La gravité des questions intérieures ne lui permettait pas de les envisager avec la même sérénité. Son éducation, ses goûts le portaient du côté des conservateurs, parmi lesquels figuraient des hommes tels que Stoïlof et Grécof appartenant à l’élite sociale bulgare ; c’est sur eux qu’il eût voulu s’appuyer. Mais, toutes ses tentatives pour s’assurer leur concours étaient contrecarrées et déjouées par Stamboulof, résolu à ne laisser arriver au pouvoir que des hommes à sa dévotion. Les efforts de Ferdinand pour se gagner la faveur de l’armée où il comptait déjà quelques amis subissaient le même sort.
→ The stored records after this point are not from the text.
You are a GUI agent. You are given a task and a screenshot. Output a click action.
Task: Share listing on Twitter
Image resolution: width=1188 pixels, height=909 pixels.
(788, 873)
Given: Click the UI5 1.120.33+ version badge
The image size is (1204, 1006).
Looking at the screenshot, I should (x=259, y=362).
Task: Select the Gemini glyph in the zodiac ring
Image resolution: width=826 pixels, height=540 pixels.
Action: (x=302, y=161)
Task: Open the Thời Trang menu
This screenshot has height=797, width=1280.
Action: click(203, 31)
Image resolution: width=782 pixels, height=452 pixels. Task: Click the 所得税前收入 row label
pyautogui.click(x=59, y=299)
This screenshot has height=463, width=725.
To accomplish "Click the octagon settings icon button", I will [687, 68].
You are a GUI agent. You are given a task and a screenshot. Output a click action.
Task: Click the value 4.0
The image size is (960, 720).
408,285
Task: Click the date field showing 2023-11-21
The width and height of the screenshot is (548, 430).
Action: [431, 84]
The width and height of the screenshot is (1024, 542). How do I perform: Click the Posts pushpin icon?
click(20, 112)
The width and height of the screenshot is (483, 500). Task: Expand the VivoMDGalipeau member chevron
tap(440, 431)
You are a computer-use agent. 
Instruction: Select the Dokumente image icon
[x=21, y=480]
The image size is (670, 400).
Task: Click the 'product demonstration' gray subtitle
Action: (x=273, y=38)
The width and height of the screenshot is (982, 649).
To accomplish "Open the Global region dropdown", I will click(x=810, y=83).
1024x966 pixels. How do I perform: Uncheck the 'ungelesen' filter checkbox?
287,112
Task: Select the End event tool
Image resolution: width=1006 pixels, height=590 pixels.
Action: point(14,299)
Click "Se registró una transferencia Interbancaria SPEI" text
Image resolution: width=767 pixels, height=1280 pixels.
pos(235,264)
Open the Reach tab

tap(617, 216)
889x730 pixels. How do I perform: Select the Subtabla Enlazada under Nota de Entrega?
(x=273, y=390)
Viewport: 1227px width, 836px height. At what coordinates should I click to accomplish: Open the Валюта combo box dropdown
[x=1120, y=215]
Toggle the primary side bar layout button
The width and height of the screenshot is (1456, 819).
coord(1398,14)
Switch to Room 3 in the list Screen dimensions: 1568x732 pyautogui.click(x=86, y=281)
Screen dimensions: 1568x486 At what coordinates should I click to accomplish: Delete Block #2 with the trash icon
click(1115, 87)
Le dictateur repoussait systématiquement les projets de réorganisation militaire, dont il n’avait pas eu l’initiative.

Cinq mois de règne et un voyage dans la principauté en compagnie de la Princesse mère ayant donné à Ferdinand l’illusion d’une popularité qui n’existait pas, il se crut un jour assez fort pour manifester une volonté et formuler des exigences. Il invita le dictateur à procéder dans les états-majors de l’armée à des changemens de personnes qui lui auraient permis d’exercer sur les soldats un pouvoir sans contrôle. Stamboulof lui répondit par un refus formel, ne voulant pas le laisser devenir le maître tout-puissant de l’armée. Comme le prince insistait, le dictateur répliqua :

— Si vous passez outre à l’avis de vos ministres, Monseigneur, le Cabinet tout entier se retirera, et si vous appelez vos amis pour le remplacer, ce sera fini pour vous à la prochaine session. N’oubliez pas que j’ai la majorité dans le Sobranié.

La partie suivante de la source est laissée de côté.